Les premiers Jeux (les "Ludi") étaient des manifestations équestres, dédiées à une divinité afin de se concilier ses bonnes grâces et de capter son énergie, momentanément incarnée dans les vainqueurs des courses.
Dans les premiers temps de Rome, ces spectacles avaient des objectifs plutôt "agraires"...
On s'adressait à Saturne pour les semailles, à Cérès pour les moissons, à Liber pour la vigne, à Paies pour les troupeaux...
Cette tradition remonterait à Romulus, mais le plein essor des Jeux se situerait a l'époque de Tarquin l'Ancien (au VIème s. av.
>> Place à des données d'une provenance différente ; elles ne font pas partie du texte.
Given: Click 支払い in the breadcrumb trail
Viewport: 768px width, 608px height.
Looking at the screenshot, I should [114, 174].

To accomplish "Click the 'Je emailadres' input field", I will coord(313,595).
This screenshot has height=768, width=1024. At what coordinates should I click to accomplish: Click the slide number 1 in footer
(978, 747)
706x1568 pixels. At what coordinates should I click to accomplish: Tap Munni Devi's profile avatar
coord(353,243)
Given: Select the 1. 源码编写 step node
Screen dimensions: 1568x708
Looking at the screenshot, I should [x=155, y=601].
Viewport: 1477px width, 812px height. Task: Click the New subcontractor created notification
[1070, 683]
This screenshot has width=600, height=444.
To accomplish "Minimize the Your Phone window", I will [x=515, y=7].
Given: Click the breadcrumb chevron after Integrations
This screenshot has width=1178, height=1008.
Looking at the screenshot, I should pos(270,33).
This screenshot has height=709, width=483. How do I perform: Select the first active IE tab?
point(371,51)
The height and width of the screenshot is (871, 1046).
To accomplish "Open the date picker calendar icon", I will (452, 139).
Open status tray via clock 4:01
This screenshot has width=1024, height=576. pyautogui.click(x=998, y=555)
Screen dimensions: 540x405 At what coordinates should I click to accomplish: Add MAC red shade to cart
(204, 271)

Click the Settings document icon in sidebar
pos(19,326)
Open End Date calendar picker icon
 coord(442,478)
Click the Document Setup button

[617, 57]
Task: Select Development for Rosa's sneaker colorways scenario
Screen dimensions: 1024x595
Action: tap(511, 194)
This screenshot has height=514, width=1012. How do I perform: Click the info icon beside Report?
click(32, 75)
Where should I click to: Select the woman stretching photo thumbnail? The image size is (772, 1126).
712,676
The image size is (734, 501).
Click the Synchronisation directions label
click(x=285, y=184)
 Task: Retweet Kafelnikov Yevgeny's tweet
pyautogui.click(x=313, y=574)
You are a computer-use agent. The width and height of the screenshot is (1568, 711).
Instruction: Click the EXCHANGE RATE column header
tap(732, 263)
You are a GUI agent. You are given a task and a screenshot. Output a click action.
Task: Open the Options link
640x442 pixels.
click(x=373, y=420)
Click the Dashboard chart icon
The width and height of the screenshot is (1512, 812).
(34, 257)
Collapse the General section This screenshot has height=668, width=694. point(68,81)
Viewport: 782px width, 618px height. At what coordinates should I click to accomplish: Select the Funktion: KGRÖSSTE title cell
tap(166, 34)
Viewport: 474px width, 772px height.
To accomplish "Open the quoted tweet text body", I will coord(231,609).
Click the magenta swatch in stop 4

J.-C.) qui fit construire le Circus Maximus (le "Grand Cirque") et décida la création d'une douzaine de Jeux annuels, à périodes fixes...
Ainsi, en avril, on célébrait Cybèle, la déesse Mère ; en mai, Flore, la déesse du Printemps ; en août, Romulus, le fondateur de la Cité...
Peu à peu, les chefs d'État, les généraux, fêtèrent leurs victoires en offrant au Peuple des représentations supplémentaires de "circenses" (de "Jeux du Cirque") que l'on reconduisit d'année en année.
Ces "commémorations" s'additionnant, on pouvait assister, à Rome, au IVème siècle, à plus de 182 jours de festivités par an...
Toutes, cependant, ne se déroulaient pas dans le "Cirque".
Certaines avaient un autre cadre : "L'Amphithéâtre".
Dans ce lieu, la violence était de mise.
Une autre tradition religieuse avait évolué.
Il s'agissait, dans ce cas précis, du culte que les familles romaines vouaient à leurs ancêtres.
Pour honorer leurs âmes, les Mânes, elles leur offraient des fleurs, des aliments...
Mais il fallait aller plus loin...
Pour apaiser leur courroux d'avoir quitté cette Terre, les défunts réclamaient des sacrifices sanglants, animaux... et humains, lors de combats de gladiateurs où, inévitablement, il y avait des victimes.
En 105 av. J-C , l'État reprit à son compte ce culte barbare.
Il ordonna des combats de gladiateurs pour protéger le peuple romain de la colère des dieux et des âmes mortes...
Au fil des siècles, on oublia le sens profond des "jeux"...
On y assista par désœuvrement, pour l'émotion des courses, mais aussi pour le plaisir immonde de voir couler le sang...
Ce n'est que convertis au christianisme (dont ils avaient tellement persécutés les adeptes) que les Romains rougirent de cette honte invétérée et qu'en 404, un édit d'Honorius interdit les tueries de l'arène.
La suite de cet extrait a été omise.